# Data for this task
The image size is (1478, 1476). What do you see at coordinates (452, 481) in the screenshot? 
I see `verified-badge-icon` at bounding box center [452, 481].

--

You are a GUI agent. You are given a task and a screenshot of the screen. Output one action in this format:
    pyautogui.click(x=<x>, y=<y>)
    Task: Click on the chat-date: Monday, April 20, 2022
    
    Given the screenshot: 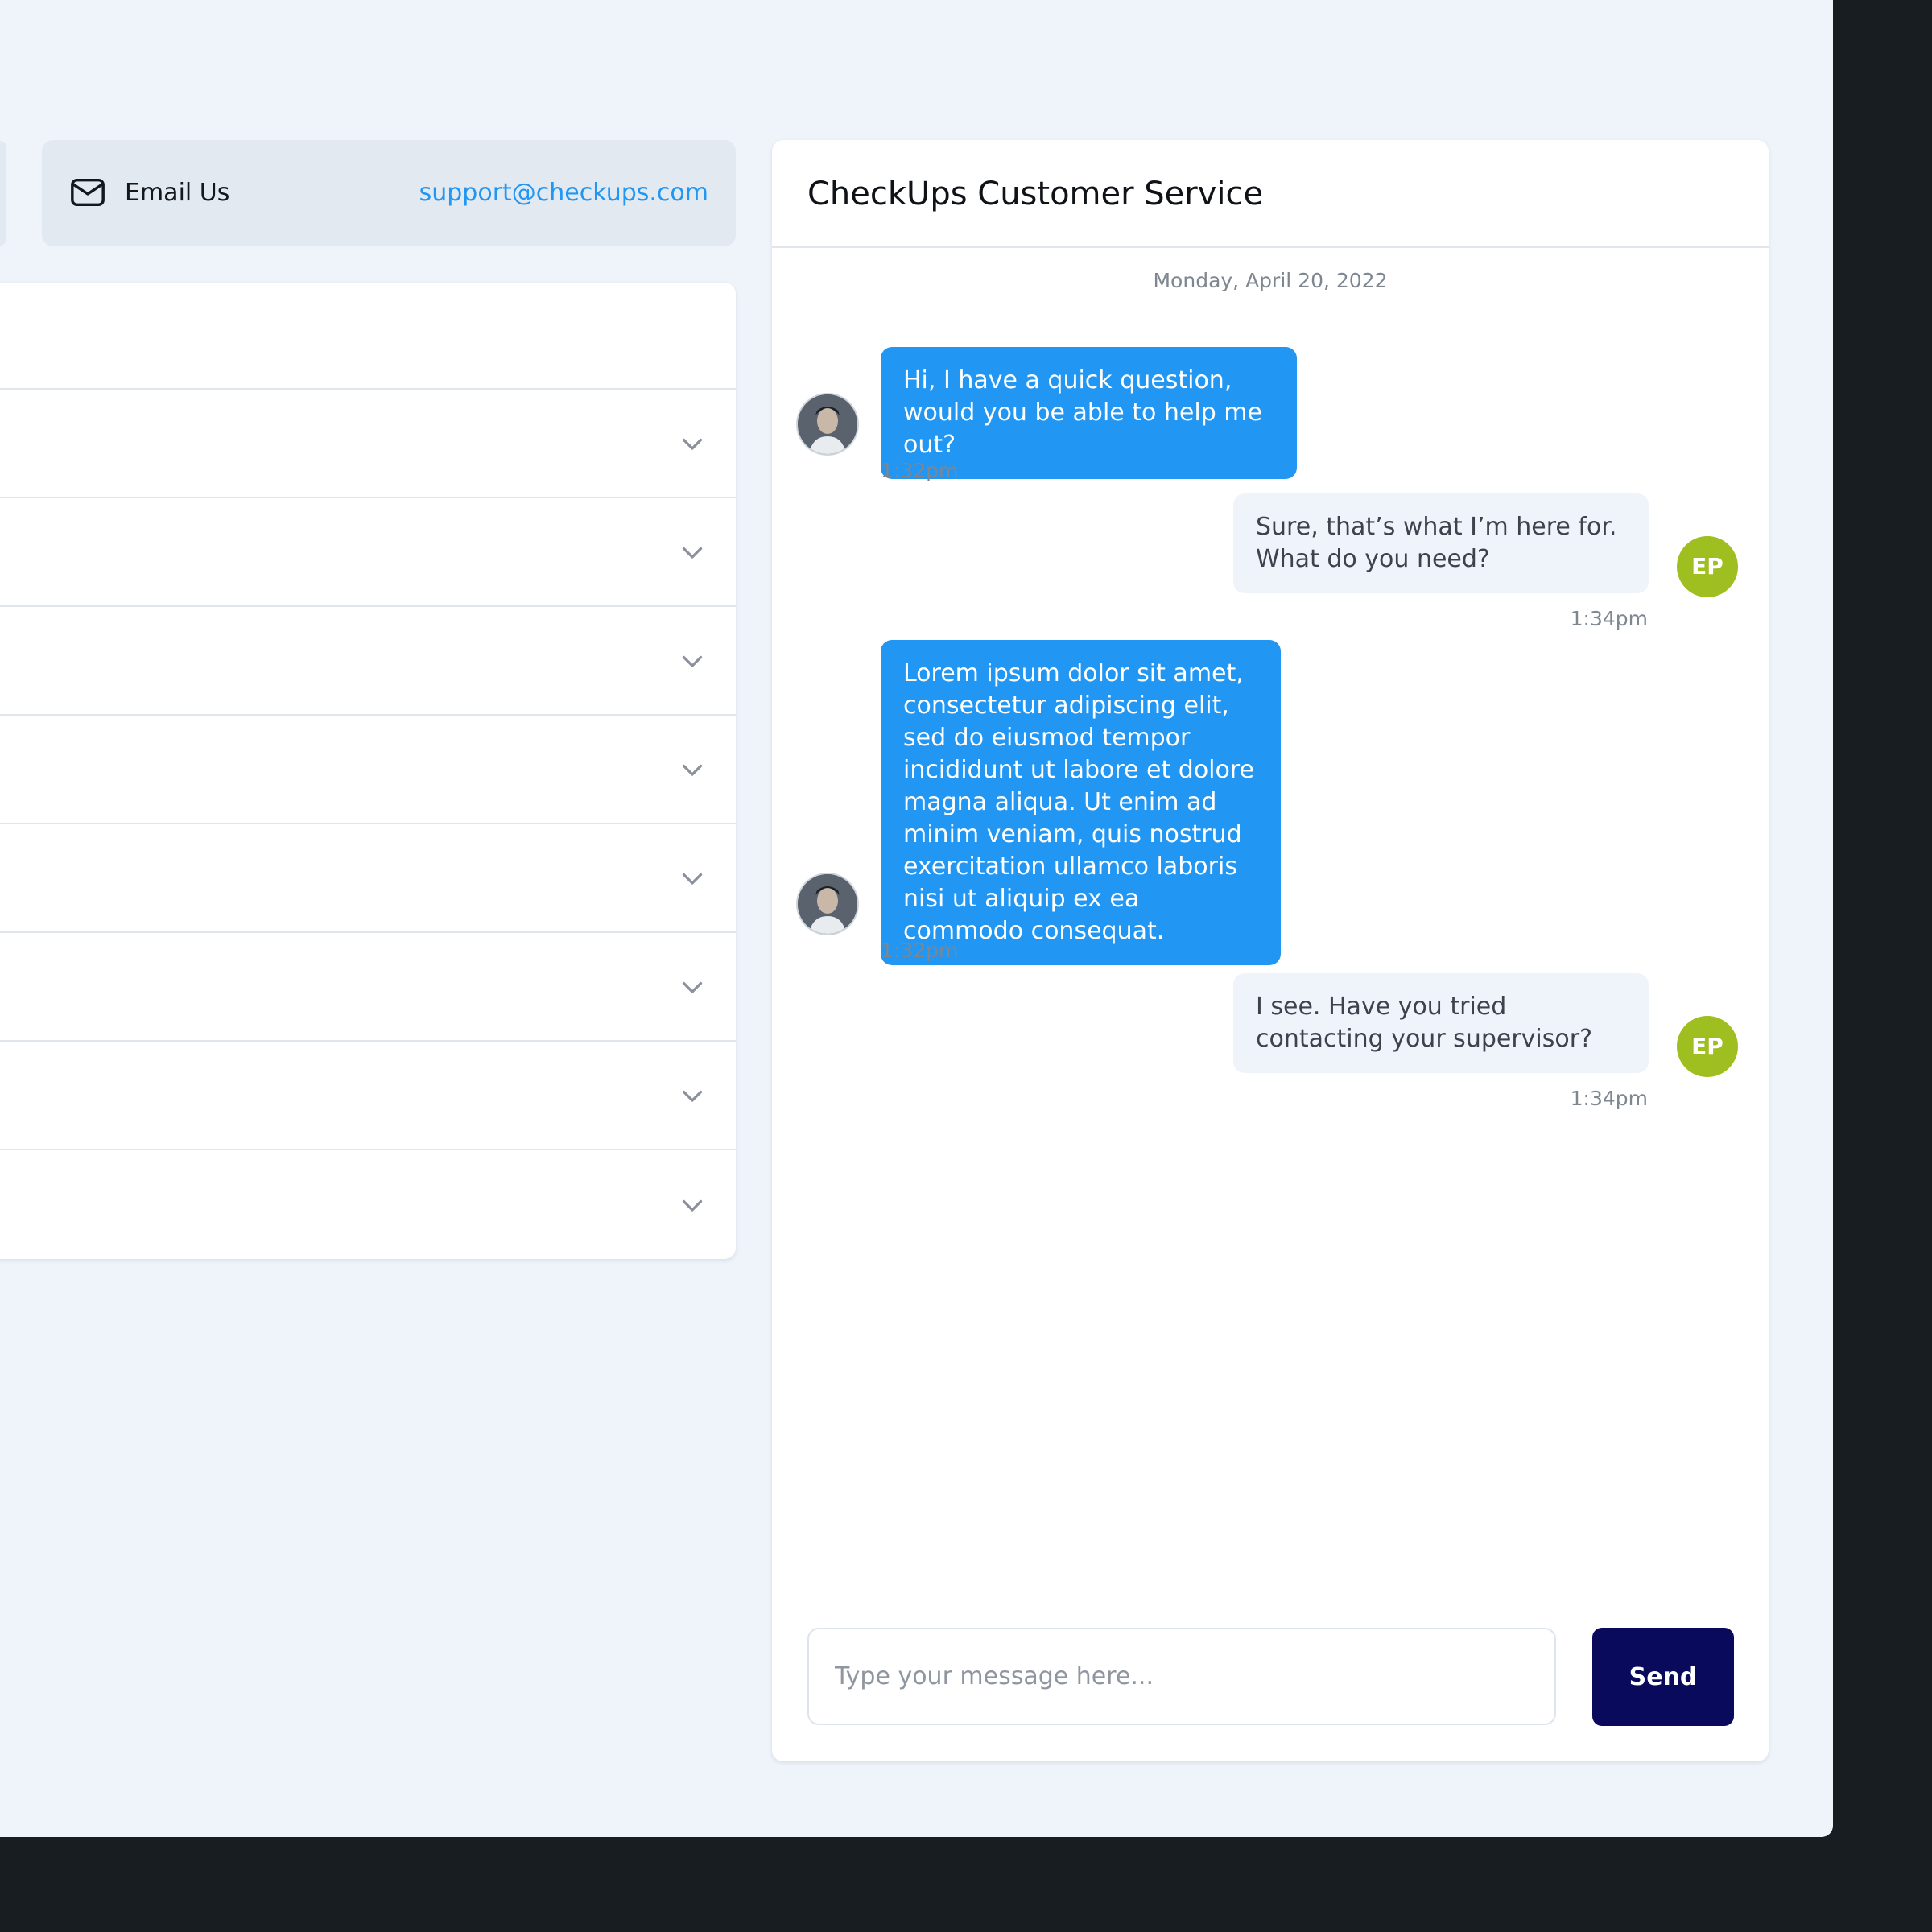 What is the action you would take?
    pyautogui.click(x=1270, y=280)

...

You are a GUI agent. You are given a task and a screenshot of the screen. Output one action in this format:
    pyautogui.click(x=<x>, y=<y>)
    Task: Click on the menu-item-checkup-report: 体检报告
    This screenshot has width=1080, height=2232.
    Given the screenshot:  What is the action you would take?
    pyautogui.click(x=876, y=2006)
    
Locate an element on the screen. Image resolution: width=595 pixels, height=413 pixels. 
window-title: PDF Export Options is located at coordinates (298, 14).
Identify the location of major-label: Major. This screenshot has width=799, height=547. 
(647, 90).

# Try it
How many lines in the items above contain the string "height"? Case counts, and reply with the number alone.

# Completed exercise
3